Un berger belge malinois recueilli depuis 2021 par la SPA, mord, le 28 novembre 2025, un policier municipal circulant à vélo, alors que la chienne n’était plus tenue en laisse pendant une promenade en forêt. Estimant que l’animal présente un danger grave et immédiat, le maire prend un arrêté du 17 décembre 2025 mettant en demeure l’association de faire procéder à l’euthanasie dans un délai de huit jours. L’association saisit le juge des référés du TA sur la base du référé-liberté. La demande est rejetée par ordonnance du 31 décembre 2025. L’association forme un recours devant le juge des référés du Conseil d’État qui lui donne raison le 19 février 2026.

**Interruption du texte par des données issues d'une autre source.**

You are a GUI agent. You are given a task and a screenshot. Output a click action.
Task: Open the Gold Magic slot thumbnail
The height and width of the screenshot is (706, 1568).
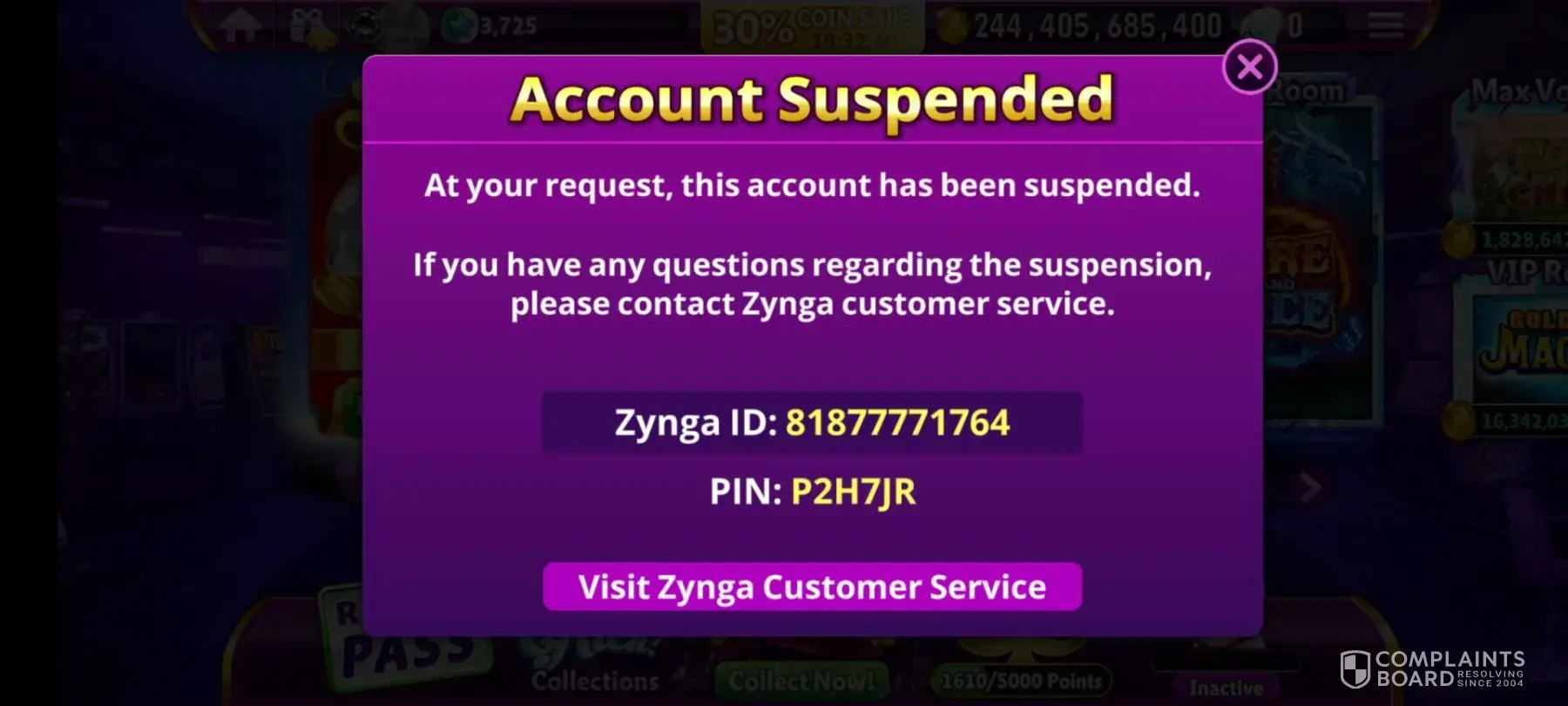[1519, 344]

En premier lieu, le Conseil d’État retient l’urgence du fait du caractère imminent et irréversible de l’euthanasie. Concernant l’appréciation de la nécessité de l’euthanasie, le juge s’appuie notamment sur l’évaluation comportementale du 4 décembre 2025. Le vétérinaire relève :
- Que la morsure serait imputable à un contexte de conditionnement/dressage sur des stimulations “non identifiables”, avec un précédent en 2021
- que le risque de dangerosité est de 3/4, mais il s’agit d’une chienne calme, sociable et dépourvue d’agressivité
- que le risque doit pouvoir être évité si la chienne ne sort pas sans muselière ni laisse et si elle est gardée en logement et jardin clos, sans possibilité d’échapper à la surveillance.
L’évaluation n’envisage pas l’euthanasie.
Pour le Conseil d’Etat, l’atteinte aux libertés fondamentales causée par l’euthanasie n’est pas nécessaire et proportionnée (CE référé, 19 février 2026 – n°511614).